[Records for the exercise Boundary: Start]
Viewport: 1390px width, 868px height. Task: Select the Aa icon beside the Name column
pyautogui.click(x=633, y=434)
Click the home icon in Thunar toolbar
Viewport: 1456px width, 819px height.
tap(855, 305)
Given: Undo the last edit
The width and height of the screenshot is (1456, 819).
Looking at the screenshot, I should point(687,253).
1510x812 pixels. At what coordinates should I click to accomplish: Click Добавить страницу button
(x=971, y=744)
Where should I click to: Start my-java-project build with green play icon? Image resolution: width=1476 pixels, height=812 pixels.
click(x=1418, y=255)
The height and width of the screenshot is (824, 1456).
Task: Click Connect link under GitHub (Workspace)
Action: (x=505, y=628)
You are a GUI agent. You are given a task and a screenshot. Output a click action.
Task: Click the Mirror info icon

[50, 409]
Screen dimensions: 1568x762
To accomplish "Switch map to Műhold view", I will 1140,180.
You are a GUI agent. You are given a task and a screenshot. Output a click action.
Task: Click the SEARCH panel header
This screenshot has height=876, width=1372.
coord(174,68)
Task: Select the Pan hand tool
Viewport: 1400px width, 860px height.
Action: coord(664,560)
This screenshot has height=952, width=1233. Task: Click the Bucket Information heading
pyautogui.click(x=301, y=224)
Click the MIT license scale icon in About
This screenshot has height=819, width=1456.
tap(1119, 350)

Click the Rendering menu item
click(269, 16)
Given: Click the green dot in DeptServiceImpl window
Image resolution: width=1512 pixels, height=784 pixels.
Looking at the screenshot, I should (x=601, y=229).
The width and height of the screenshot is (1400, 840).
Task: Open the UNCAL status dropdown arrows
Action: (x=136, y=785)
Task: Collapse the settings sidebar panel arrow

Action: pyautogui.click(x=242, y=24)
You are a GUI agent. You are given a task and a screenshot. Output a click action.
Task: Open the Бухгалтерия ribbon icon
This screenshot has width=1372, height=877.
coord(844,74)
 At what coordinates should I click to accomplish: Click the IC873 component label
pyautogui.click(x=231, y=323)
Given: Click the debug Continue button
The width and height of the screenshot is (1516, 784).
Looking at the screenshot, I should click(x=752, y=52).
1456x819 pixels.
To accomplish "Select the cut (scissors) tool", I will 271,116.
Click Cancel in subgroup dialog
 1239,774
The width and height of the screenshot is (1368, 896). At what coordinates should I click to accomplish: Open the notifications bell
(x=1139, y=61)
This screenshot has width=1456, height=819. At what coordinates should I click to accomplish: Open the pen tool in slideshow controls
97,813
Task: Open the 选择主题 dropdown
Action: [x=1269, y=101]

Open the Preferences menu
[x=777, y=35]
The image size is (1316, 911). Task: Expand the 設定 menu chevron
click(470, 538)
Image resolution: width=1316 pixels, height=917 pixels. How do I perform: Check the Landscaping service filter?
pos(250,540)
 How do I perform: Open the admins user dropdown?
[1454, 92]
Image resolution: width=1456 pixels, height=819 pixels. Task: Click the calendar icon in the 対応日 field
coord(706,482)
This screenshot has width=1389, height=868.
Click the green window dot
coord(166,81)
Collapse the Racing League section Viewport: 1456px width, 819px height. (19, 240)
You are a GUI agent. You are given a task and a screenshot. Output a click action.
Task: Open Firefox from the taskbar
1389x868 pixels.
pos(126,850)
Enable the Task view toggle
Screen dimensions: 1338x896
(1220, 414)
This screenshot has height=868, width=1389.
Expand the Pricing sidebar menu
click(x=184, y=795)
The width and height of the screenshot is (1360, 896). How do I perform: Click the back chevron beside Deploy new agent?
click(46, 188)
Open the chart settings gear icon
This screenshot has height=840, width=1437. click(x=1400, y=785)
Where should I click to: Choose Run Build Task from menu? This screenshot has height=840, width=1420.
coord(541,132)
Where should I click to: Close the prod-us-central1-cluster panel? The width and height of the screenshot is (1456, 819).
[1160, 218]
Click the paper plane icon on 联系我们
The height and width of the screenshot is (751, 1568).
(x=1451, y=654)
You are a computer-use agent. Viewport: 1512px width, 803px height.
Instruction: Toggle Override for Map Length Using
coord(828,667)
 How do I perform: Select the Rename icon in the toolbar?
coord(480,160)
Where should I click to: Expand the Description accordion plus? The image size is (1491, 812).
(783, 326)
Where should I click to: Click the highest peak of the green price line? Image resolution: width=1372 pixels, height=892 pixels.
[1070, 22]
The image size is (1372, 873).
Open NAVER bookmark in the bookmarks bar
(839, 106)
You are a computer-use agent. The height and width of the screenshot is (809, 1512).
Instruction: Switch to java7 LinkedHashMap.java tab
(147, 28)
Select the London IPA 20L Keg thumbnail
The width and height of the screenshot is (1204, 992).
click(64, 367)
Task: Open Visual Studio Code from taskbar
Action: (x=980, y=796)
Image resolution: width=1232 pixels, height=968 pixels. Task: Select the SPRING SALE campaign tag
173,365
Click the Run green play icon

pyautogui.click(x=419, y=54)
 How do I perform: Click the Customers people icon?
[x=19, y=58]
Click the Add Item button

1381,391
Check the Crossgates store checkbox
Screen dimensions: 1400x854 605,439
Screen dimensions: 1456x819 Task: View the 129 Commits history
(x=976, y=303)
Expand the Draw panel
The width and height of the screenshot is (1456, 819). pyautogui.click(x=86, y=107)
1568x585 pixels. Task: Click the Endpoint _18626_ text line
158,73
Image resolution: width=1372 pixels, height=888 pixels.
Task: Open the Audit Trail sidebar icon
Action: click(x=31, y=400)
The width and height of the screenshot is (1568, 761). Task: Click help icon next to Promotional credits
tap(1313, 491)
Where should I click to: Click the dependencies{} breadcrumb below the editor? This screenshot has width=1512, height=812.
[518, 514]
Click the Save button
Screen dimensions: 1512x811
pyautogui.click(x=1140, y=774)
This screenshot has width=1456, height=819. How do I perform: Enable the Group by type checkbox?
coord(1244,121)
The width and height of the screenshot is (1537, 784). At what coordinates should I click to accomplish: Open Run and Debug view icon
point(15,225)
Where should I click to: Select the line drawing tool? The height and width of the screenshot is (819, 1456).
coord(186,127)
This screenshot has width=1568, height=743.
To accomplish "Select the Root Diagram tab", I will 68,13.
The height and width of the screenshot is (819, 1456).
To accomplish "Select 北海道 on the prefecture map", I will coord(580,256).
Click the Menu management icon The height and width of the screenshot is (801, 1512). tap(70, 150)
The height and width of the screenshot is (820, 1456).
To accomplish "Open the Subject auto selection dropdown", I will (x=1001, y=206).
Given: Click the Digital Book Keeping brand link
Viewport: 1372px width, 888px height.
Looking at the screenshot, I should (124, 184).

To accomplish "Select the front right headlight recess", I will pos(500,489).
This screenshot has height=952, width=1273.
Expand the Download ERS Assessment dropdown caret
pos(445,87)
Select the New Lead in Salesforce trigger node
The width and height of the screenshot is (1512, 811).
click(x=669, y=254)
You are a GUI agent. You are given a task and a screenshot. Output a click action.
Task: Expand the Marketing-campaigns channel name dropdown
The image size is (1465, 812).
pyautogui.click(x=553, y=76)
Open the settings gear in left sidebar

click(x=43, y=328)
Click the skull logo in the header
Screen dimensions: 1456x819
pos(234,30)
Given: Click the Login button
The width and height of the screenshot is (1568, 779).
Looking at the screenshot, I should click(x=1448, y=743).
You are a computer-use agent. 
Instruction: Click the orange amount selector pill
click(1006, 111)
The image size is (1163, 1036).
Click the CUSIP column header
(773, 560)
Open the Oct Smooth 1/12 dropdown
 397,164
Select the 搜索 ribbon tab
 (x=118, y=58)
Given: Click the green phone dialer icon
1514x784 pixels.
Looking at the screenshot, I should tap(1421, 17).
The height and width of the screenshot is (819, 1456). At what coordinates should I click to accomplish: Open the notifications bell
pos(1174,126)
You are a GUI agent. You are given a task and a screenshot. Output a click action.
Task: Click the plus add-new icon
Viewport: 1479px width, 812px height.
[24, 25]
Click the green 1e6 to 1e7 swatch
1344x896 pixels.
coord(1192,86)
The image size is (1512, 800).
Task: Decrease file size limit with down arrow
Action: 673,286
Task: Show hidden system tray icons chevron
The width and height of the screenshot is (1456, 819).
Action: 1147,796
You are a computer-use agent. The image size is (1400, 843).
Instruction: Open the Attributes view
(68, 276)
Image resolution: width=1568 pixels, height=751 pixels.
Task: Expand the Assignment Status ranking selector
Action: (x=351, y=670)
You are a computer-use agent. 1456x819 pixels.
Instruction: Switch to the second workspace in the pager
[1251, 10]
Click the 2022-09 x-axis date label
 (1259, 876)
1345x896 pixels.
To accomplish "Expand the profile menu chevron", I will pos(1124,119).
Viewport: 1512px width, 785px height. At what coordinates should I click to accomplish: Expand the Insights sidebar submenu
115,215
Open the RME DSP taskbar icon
[Records for the exercise Boundary: End]
Taking the lines above, repeat exactly those from the line that contains "Where should I click to: Choose" through the line that contains "You are a computer-use agent. Viewport: 1512px", and both of those lines as well. Include nothing else.

Where should I click to: Choose Run Build Task from menu? This screenshot has height=840, width=1420.
coord(541,132)
Where should I click to: Close the prod-us-central1-cluster panel? The width and height of the screenshot is (1456, 819).
[1160, 218]
Click the paper plane icon on 联系我们
The height and width of the screenshot is (751, 1568).
(x=1451, y=654)
You are a computer-use agent. Viewport: 1512px width, 803px height.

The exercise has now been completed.